▶ _Records from a data source_:
------------------------------------------------------------

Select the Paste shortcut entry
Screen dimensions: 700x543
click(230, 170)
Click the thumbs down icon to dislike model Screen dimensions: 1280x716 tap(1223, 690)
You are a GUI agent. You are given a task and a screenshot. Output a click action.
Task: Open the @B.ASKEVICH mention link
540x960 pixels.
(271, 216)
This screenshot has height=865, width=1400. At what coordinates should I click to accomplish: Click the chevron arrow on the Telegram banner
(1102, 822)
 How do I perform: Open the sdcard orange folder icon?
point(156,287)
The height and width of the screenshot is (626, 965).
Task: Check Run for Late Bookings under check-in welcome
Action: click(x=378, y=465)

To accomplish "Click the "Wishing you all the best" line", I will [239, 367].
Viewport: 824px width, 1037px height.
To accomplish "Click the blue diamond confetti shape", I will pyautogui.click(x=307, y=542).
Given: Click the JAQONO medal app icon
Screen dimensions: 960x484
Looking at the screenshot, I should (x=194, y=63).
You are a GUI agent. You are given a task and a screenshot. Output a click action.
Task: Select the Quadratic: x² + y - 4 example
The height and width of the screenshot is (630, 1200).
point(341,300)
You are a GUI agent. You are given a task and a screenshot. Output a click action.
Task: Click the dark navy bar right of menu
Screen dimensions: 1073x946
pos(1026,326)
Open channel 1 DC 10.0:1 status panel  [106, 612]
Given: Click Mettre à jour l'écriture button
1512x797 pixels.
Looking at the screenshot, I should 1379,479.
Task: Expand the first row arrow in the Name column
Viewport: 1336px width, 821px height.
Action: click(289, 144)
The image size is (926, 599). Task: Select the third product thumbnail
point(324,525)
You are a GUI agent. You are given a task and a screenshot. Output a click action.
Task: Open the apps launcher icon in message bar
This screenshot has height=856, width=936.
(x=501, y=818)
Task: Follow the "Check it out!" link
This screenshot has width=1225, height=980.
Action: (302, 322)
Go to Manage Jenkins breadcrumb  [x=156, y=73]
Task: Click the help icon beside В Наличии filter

------------------------------------------------------------

▶ _Work instruction_: Every entry must appear in the answer, reproduced exactly.

▶ _Response area_:
Select the Paste shortcut entry
Screen dimensions: 700x543
click(230, 170)
Click the thumbs down icon to dislike model Screen dimensions: 1280x716 tap(1223, 690)
You are a GUI agent. You are given a task and a screenshot. Output a click action.
Task: Open the @B.ASKEVICH mention link
540x960 pixels.
(271, 216)
This screenshot has height=865, width=1400. At what coordinates should I click to accomplish: Click the chevron arrow on the Telegram banner
(1102, 822)
 How do I perform: Open the sdcard orange folder icon?
point(156,287)
The height and width of the screenshot is (626, 965).
Task: Check Run for Late Bookings under check-in welcome
Action: click(x=378, y=465)

To accomplish "Click the "Wishing you all the best" line", I will [239, 367].
Viewport: 824px width, 1037px height.
To accomplish "Click the blue diamond confetti shape", I will pyautogui.click(x=307, y=542).
Given: Click the JAQONO medal app icon
Screen dimensions: 960x484
Looking at the screenshot, I should (x=194, y=63).
You are a GUI agent. You are given a task and a screenshot. Output a click action.
Task: Select the Quadratic: x² + y - 4 example
The height and width of the screenshot is (630, 1200).
point(341,300)
You are a GUI agent. You are given a task and a screenshot. Output a click action.
Task: Click the dark navy bar right of menu
Screen dimensions: 1073x946
pos(1026,326)
Open channel 1 DC 10.0:1 status panel  [106, 612]
Given: Click Mettre à jour l'écriture button
1512x797 pixels.
Looking at the screenshot, I should 1379,479.
Task: Expand the first row arrow in the Name column
Viewport: 1336px width, 821px height.
Action: click(289, 144)
The image size is (926, 599). Task: Select the third product thumbnail
point(324,525)
You are a GUI agent. You are given a task and a screenshot. Output a click action.
Task: Open the apps launcher icon in message bar
This screenshot has height=856, width=936.
(x=501, y=818)
Task: Follow the "Check it out!" link
This screenshot has width=1225, height=980.
Action: (302, 322)
Go to Manage Jenkins breadcrumb  [x=156, y=73]
Task: Click the help icon beside В Наличии filter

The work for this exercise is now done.